On 2/17/2012 8:29 AM, Leo Bicknell wrote:
In a message written on Thu, Feb 16, 2012 at 08:50:11PM -1000, Paul Graydon wrote:
At the same time, it's shocking how many network people I come across
with no real grasp of even what OSI means by each layer, even if it's
only in theory.  Just having a grasp of that makes all the world of
difference when it comes to troubleshooting.  Start at layer 1 and work
upwards (unless you're able to make appropriate intuitive leaps.) Is it
physically connected? Are the link lights flashing? Can traffic route to
it, etc. etc.
I wouldn't call it a "misconception", but I want to echo Paul's
comment.  I would venture over 90% of the engineers I work with
have no idea how to troubleshoot properly.  Thinking back to my own
education, I don't recall anyone in highschool or college attempting
to teach troubleshooting skills.  Most classes teach you how to
build things, not deal with them when they are broken.

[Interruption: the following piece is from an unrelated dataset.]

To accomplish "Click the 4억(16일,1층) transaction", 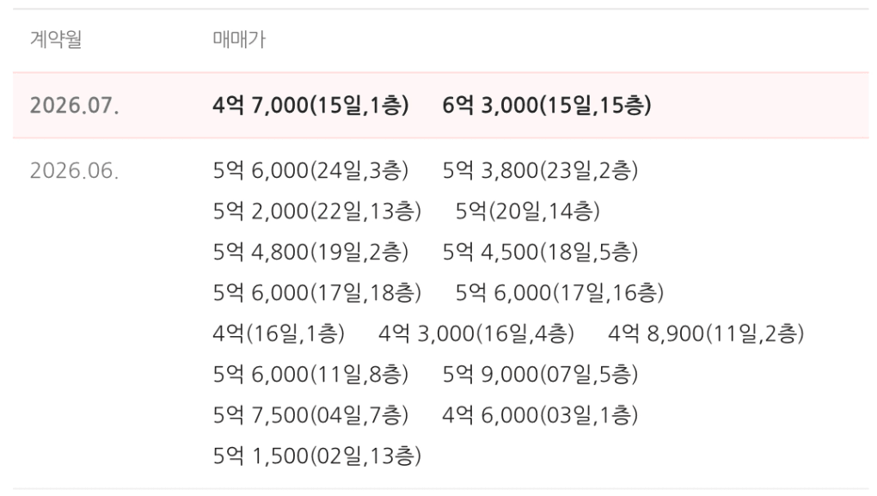I will pyautogui.click(x=279, y=334).
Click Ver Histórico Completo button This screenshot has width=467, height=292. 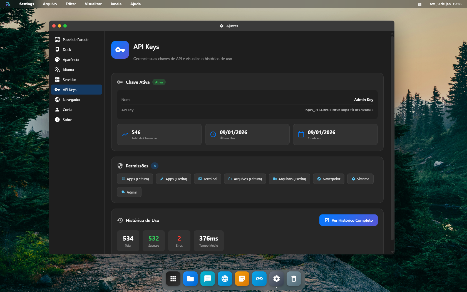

The basic skills are probably obvious to someone who might design
course material if they sat down and thought about how to teach
troubleshooting.  However, there is one area that may not be obvious.
There's also a group management problem.  Many times troubleshooting
is done with multiple folks on the phone (say, customer, ISP and
vendor).  Not only do you have to know how to troubleshoot, but how
to get everyone on the same page so every possible cause isn't
tested 3 times.

I think all college level courses should include a "break/fix"
exercise/module after learning how to build something, and much of that
should be done in a group enviornment.